• **WORK INSTRUCTION**:
Your copy should hold only the lines from the one with "Task: Expand the Non-Organic category" to the one with "Open the Version Control menu", both included, each exactly as it stands below, with no pictures.

[[ EXERCISE MATERIALS, beginning ]]

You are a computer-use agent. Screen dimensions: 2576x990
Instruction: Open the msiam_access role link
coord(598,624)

[[ EXERCISE MATERIALS, end ]]
[[ EXERCISE MATERIALS, beginning ]]

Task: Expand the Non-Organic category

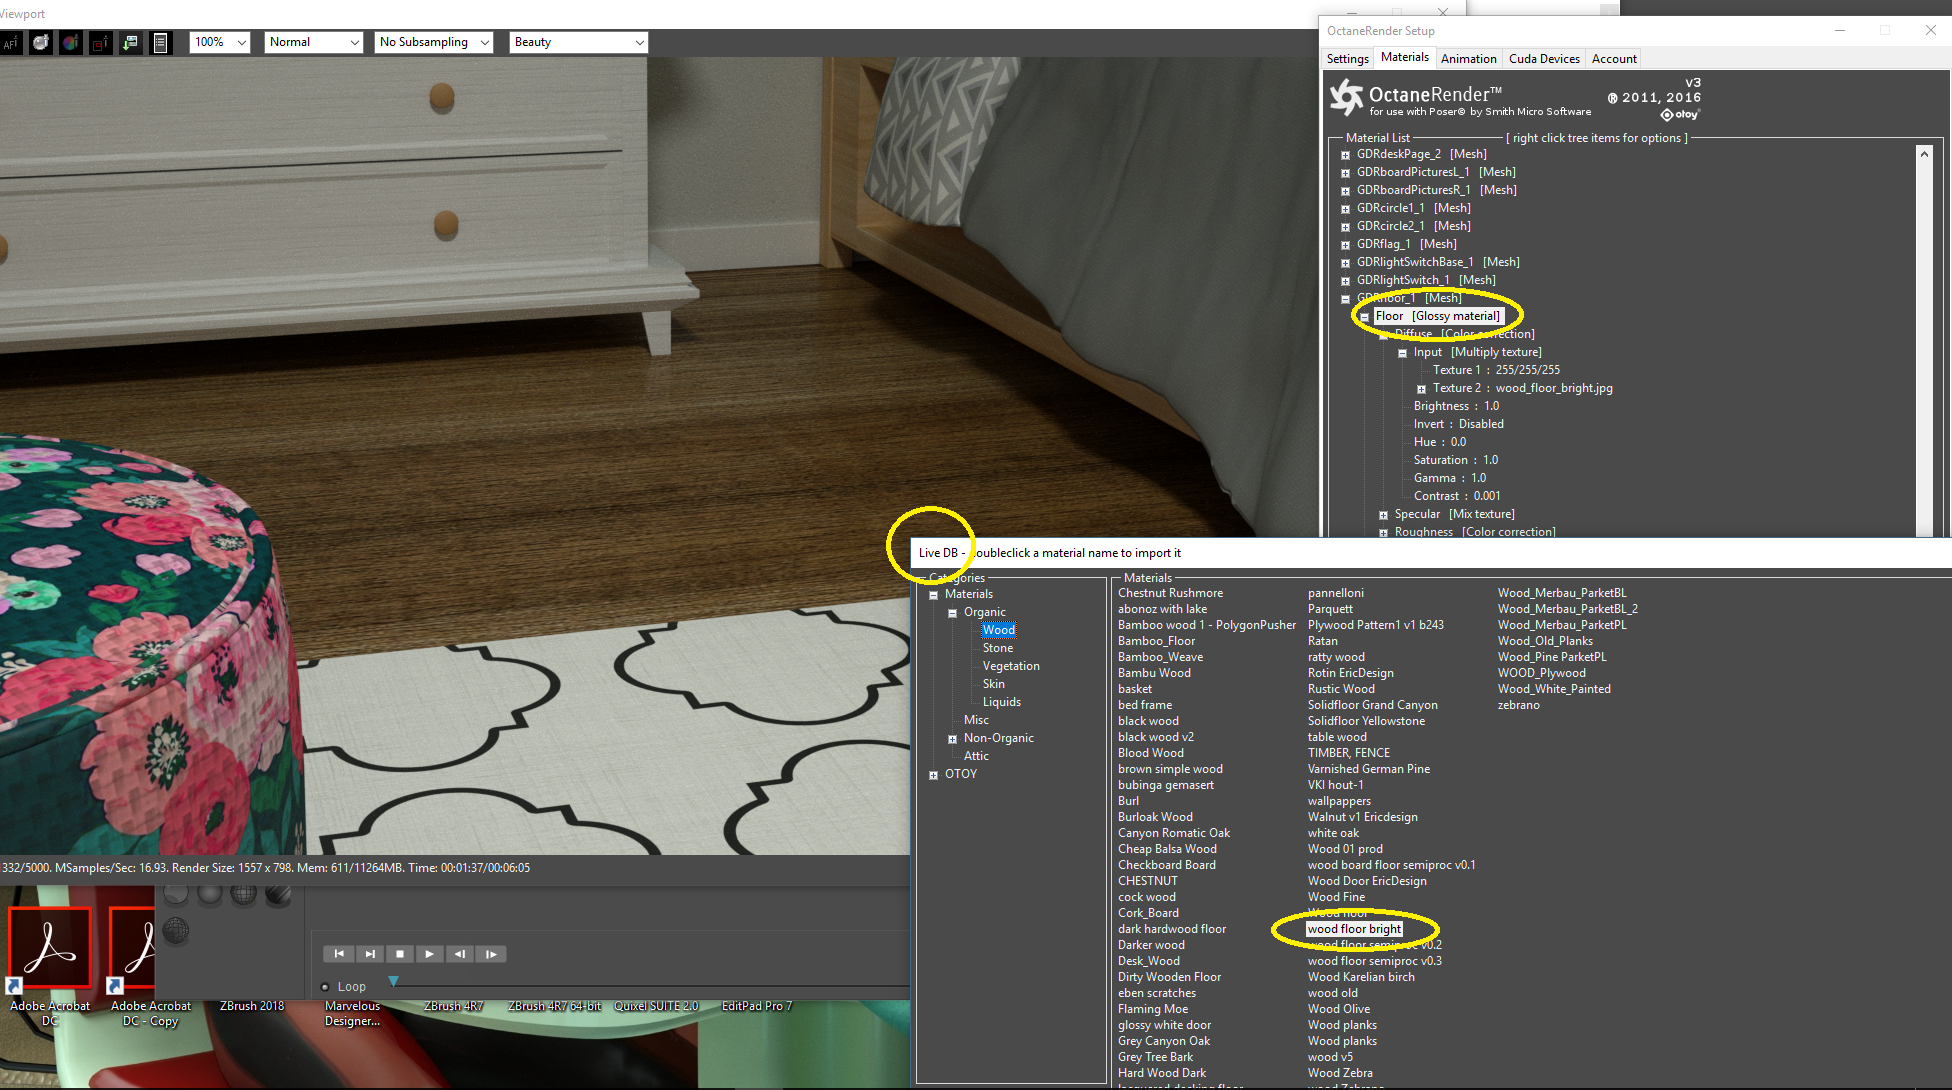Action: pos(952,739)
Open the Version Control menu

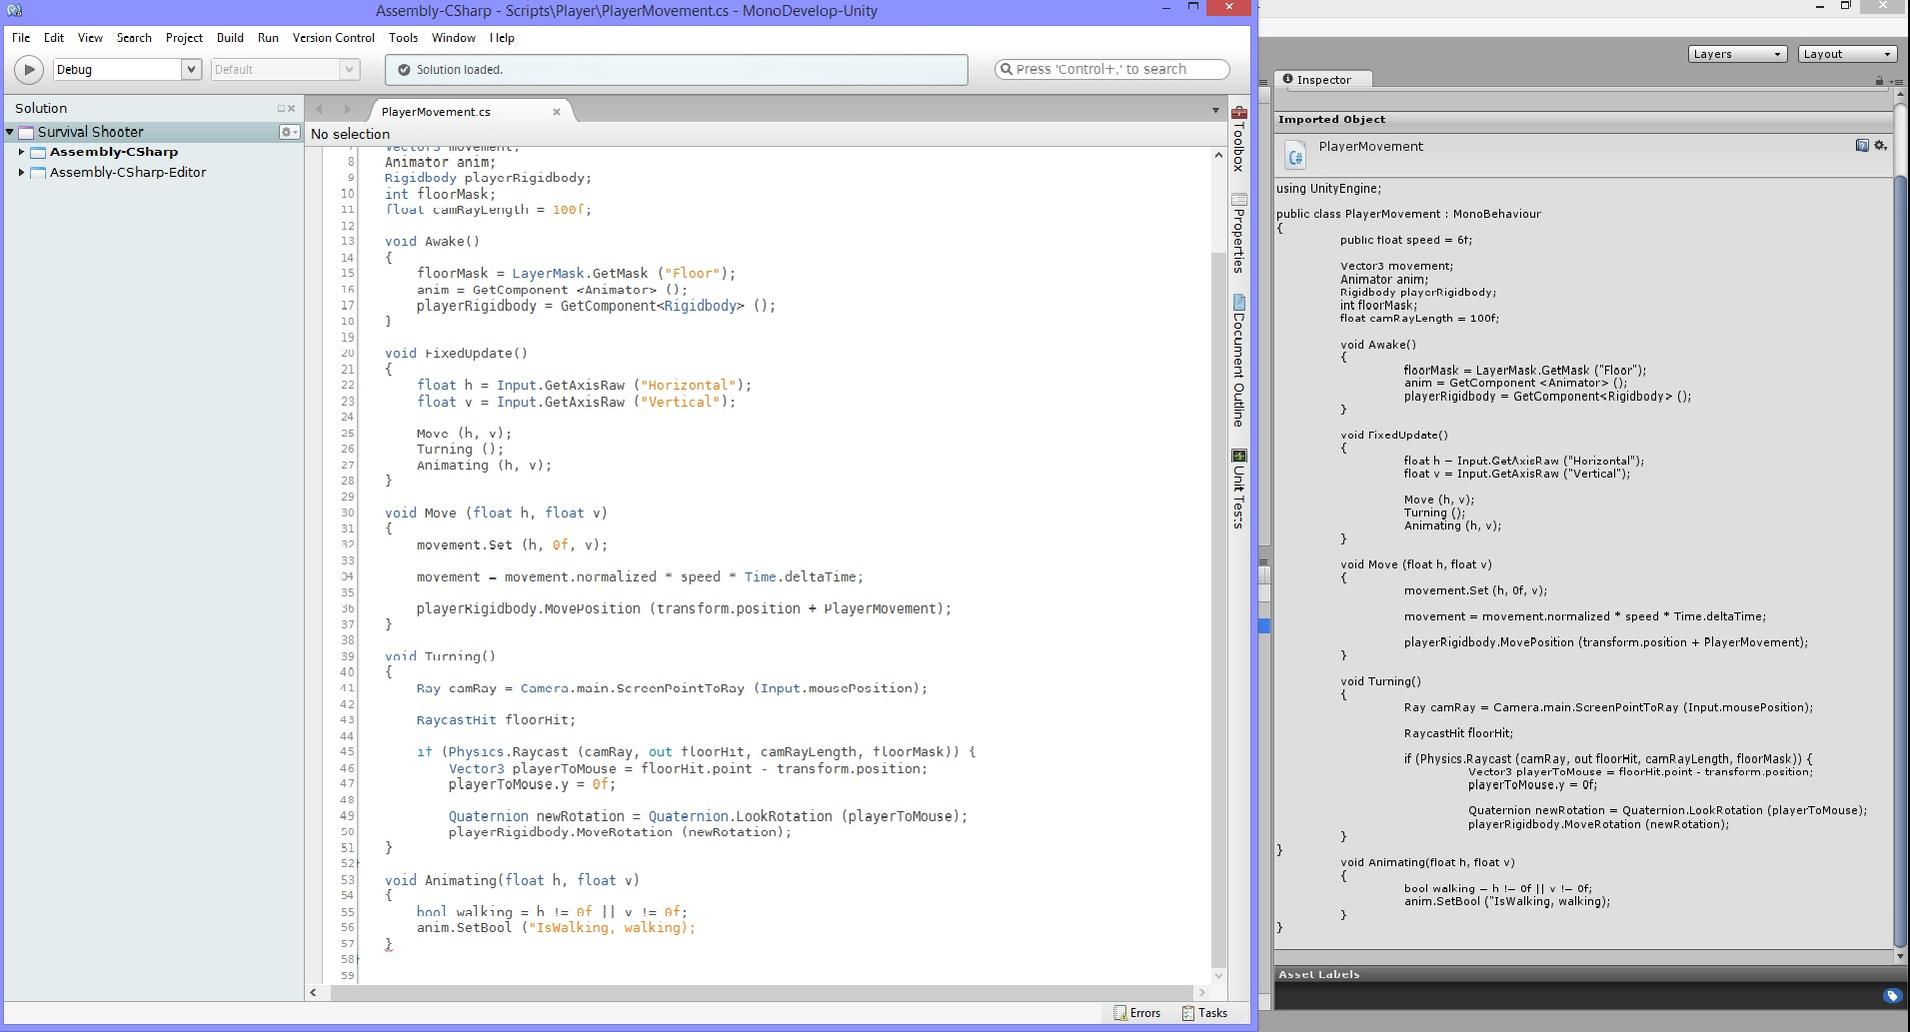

[[ EXERCISE MATERIALS, end ]]

• **REPLY TO THE EXERCISE**:
Task: Expand the Non-Organic category

Action: pos(952,739)
Open the Version Control menu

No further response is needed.